If an instance exits unexpectedly, the SM re-spawns it (unless a failure threshold has been
exceeded). The new instance is assigned the same instance ID as the instance it replaces.
This insures that, for example, instance ``three'' is always started as instance ``three'',
maintained constant over failures and SM restarts.
The instance ID is communicated to the process through the environment with the key
{\tt DUCC\_SERVICE\_INSTANCE}. This key may also be used in service registrations if it
is desired to pass the instance ID via parameters of some sort. For example:
\begin{verbatim}
service_jvm_args -DSERVICE_ID=${DUCC_SERVICE_INSTANCE}
process_executable_args -i ${DUCC_SERVICE_INSTANCE}
\end{verbatim}
\section{Service References and Endpoints}
\label{sec:service.endpoints}
Services are identified by an entity called a {\em service endpoint}. Jobs and other
services use the registered service endpoint to indicate dependencies on specific
services.
A service endpoint is of the form
\begin{verbatim}
<service-type>:<unique id>
\end{verbatim}
The {\em service-type} must be either UIMA-AS or CUSTOM.

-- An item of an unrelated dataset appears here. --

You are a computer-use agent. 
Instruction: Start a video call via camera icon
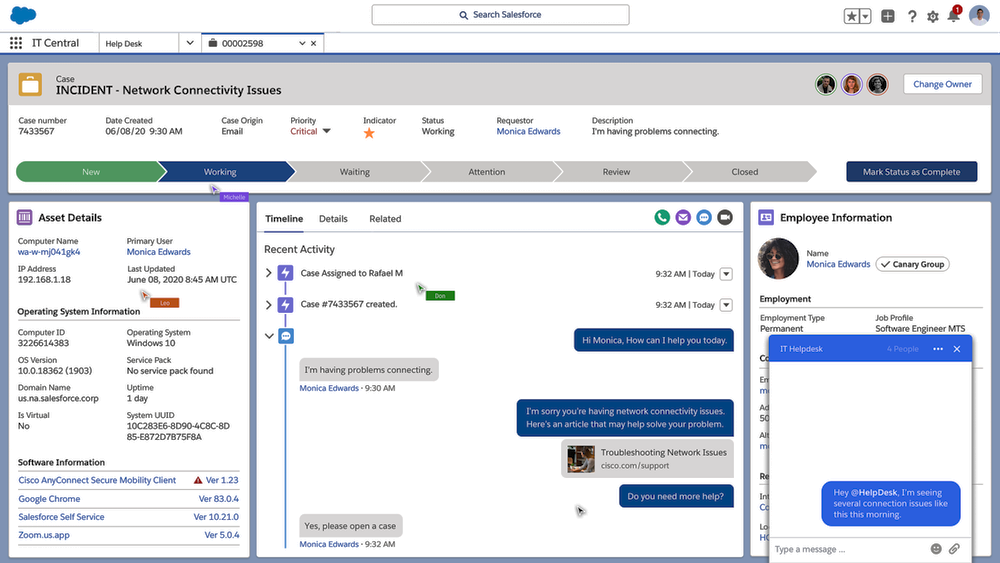725,217

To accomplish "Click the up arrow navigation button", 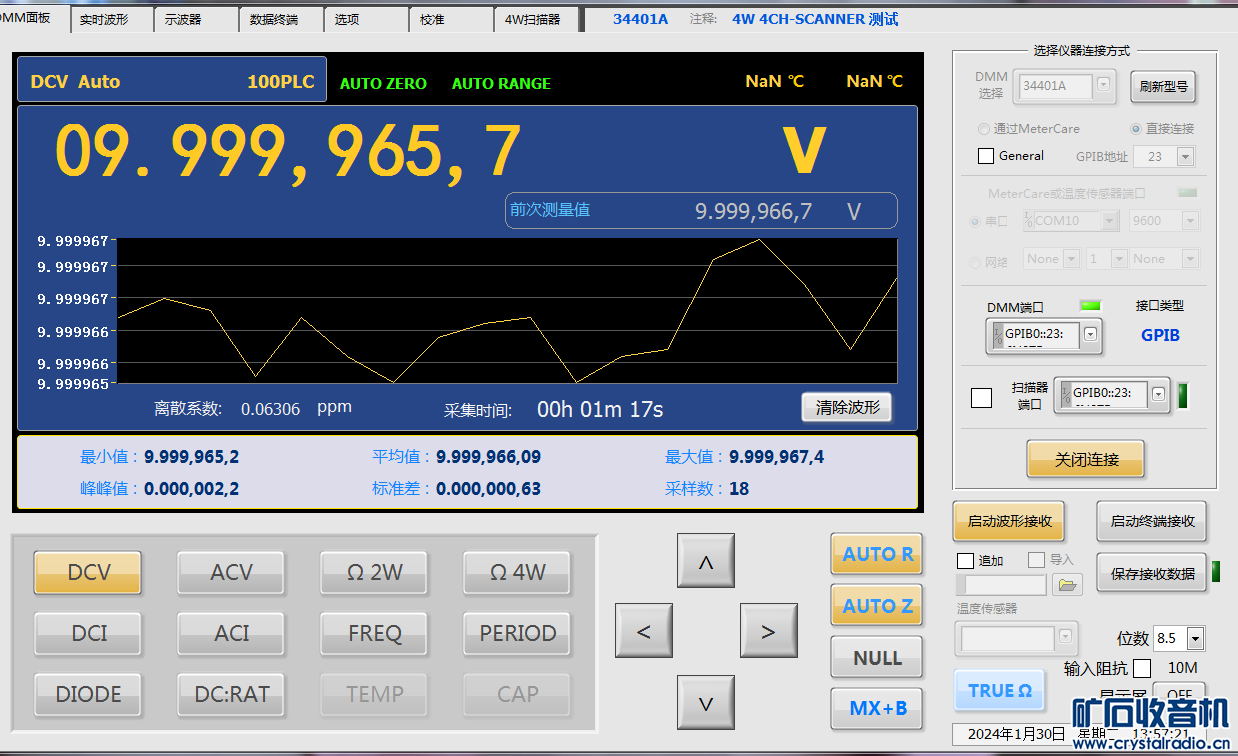I will pos(705,561).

The {\em unique id} is any string needed to ensure the service is
uniquely named. For UIMA-AS services, the unique ID must be the same as the
service endpoint specified in service's DD XML descriptor. The UIMA-AS
service endpoint is always of the form:
\begin{verbatim}
queue-name:broker-url
\end{verbatim}
where {\em queue-name} is the name of the ActiveMQ queue used by the service, and {\em broker-url}
is the ActiveMQ broker URL. Sample DUCC Service endpoints:
\begin{verbatim}
UIMA-AS:WikipediaSearchServices:tcp://broker1:61616
UIMA-AS:GoogleSearchServices:http://broker2:61618
\end{verbatim}
Jobs or other services may register dependencies on specific services by listing one or more
service endpoints int their specifications. See the
\hyperref[sec:cli.ducc-submit]{\em job } and
\hyperref[sec:cli.ducc-services]{\em services } CLI descriptions for details.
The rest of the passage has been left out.